The growth of real estate development along the main thoroughfare of South Boston has been enormous in the past ten years. We at South Boston Online have noticed all the new restaurants, boutiques, and dense new residential housing that has been added along Broadway, and simultaneously-the addition of more cars. In a crisis of unending tickets and triple parking, local businesses struggle to keep patrons coming simply because finding parking is such a hassle. The developers have been very busy in South Boston, and the time for public parking garages is long overdue.

Imagine a future when you go shopping in South Boston and simply park your car in a garage near your shopping destination, or driving down Broadway without dogging parked cars. For this to happen, South Boston needs two parking garages strategically located: one near Perkins Square, and one on lower East Broadway. Public parking garages in general do not come about unless there is significant planning, and for that planning to occur on a city level, the business community has to be organized enough to focus upon engaging the city. The affirmative answer seems pretty unanimous when you ask citizens of South Boston if parking is needed, but the sticky wicket is how many car spaces, and deciding exactly where the garages will go.

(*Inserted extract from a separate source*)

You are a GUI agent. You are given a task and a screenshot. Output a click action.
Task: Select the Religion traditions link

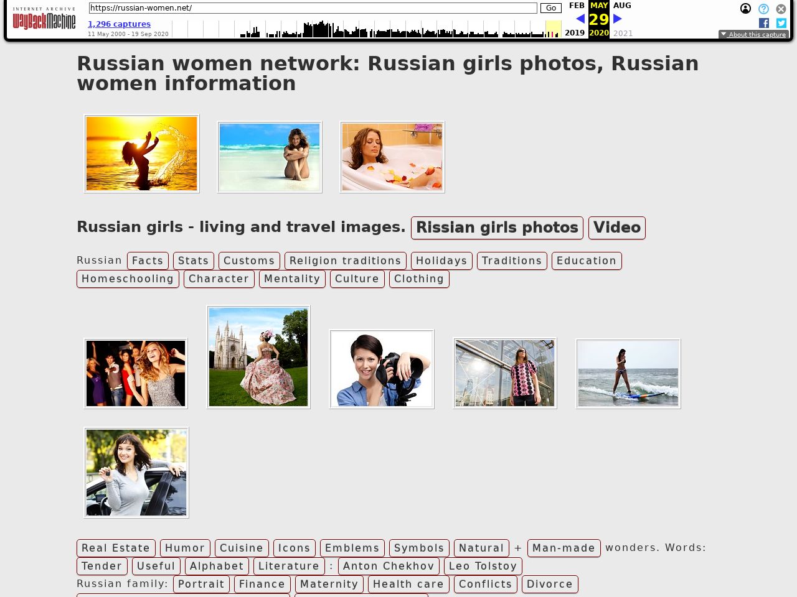coord(345,261)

From an urban planning perspective, the city of Boston has a little bit more leverage when setting up the standards and providing space for such parking-the same city that has been approving increased density of South Boston without really attending to the parking problem. Any parking garage planned with more than 50 spaces must have a management plan approved by the Boston Department of Transportation. We think it is obvious that if you build garages, they have to be substantial enough to provide enough volume in order to be cost effective. Building on West Broadway in logical locations like the current Athens Street lot, seems like a forgone conclusion, but for the objections of a small number of residents. The question is if the city is willing to generously compensate property owners in order to make space for sizable public parking. Approaching this issue will require a little courage on the part of our city councilors to do the right thing for the public good.

In the case of lower East Broadway, the concept of adding parking spaces to a new enlarged library with great community space has been given some thought. It makes a lot of sense to build a new library branch, but residents who think South Boston deserves a new library would have to join business people to advocate for such a plan with the city. This kind of urban planning is not done without some disruption, but if the community agrees that doing so serves two common goods: building a significantly enlarged, modern branch library in a beautiful location, and making parking available to fit the needs of thirty small business on East Broadway; then somehow urban planners can design a plan. We are not saying that these specific suggestions are even the right ones to consider, but putting an end to double and triple parking down Broadway is a smart move, and parking garages are the answer. Other communities have devised such plans with the city, so there is no reason why South Boston can’t do the same.